Functions of Thyroid Hormones

• Metabolic Role:

  • Increases metabolic rate and heat production.

  • Promotes blood glucose and fat metabolism.

• Others:

  • Essential for growth and development of skeletal, nervous, and reproductive systems.

  • Helps maintain blood pressure through increased heart rate.

Iodine Deficiency (Hypothyroidism)

• Impact:

  • Affects approximately 2 billion people worldwide, leading to intellectual disability, especially in developing regions.

  • Severe cases can result in cretinism (stunted growth).

• Sources of Iodine: Seaweed, scallops, cranberries, milk, and eggs.

Hyperthyroidism (Graves Disease)

• Cause: Antibody activates the TSH receptor leading to overstimulation.

• Symptoms:

  • Increased metabolic rate resulting in weight loss and increased appetite.

  • Heat intolerance and increased sweating, elevated heart rate, nervousness, irritability, and muscle contractions.

Calcitonin

• Produced By: Parafollicular cells (C cells).

• Function: Reduces blood calcium levels by inhibiting osteoclast activity and stimulating calcium uptake into bone matrix.

• Therapeutic Use: Can be used in treating osteoporosis.

Pancreas Location and Functions

• Location: Posterior to the stomach and inferior to the liver.

• Functions: Exocrine (digestive enzymes) and endocrine (insulin and glucagon secretion).

Pancreatic Cells Type

• Types of Cells:

  • Alpha (α) cells: Produce glucagon.

  • Beta (β) cells: Produce insulin.

  • Both types regulated by blood glucose levels.

Glucagon Function

• Target: Majorly affects the liver.

• Release Triggers: Low blood glucose levels.

• Actions:

  • Increases blood glucose by promoting glycogenolysis and gluconeogenesis.

Insulin Function

• Target Cells: Liver, adipose, and muscles (skeletal and cardiac).

• Release Triggers: High blood glucose levels.

• Actions:

  • Lowers blood glucose by promoting glucose uptake and glycogen synthesis, converting glucose to fat, and inhibiting glycogenolysis and gluconeogenesis.

Regulation of Insulin Release

• Enhancing Factors:

  • Elevated blood glucose, amino acids, and fatty acids.

  • Acetylcholine release due to parasympathetic stimulation.

• Inhibiting Factors:

  • Epinephrine and norepinephrine release.

Insulin Release Mechanism

1. Glucose enters pancreatic β-cell via facilitated diffusion.

2. Converts glucose to pyruvate, stimulating ATP production.

## [The data]
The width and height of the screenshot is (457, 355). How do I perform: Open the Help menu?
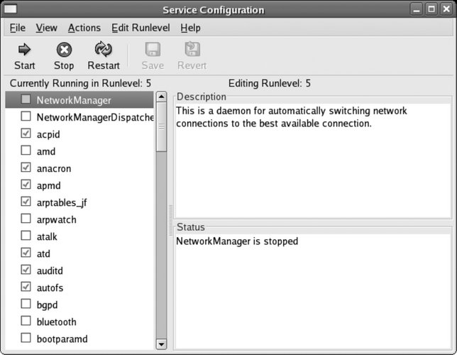pyautogui.click(x=190, y=28)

## [Exercises to complete]
**a.** Translate this sentence from the hormone notes into Spanish: "Severe cases can result in cretinism (stunted growth)."
**b.** List every source of iodine named in the hormone notes.
**c.** Write out the hormone notes from "Glucagon Function" up to and including "promoting glycogenolysis and gluconeogenesis.".

## [Answers by task]
**a.** Los casos graves pueden provocar cretinismo (retraso del crecimiento).

**b.** Seaweed, scallops, cranberries, milk, and eggs.

**c.**
Glucagon Function

• Target: Majorly affects the liver.

• Release Triggers: Low blood glucose levels.

• Actions:

  • Increases blood glucose by promoting glycogenolysis and gluconeogenesis.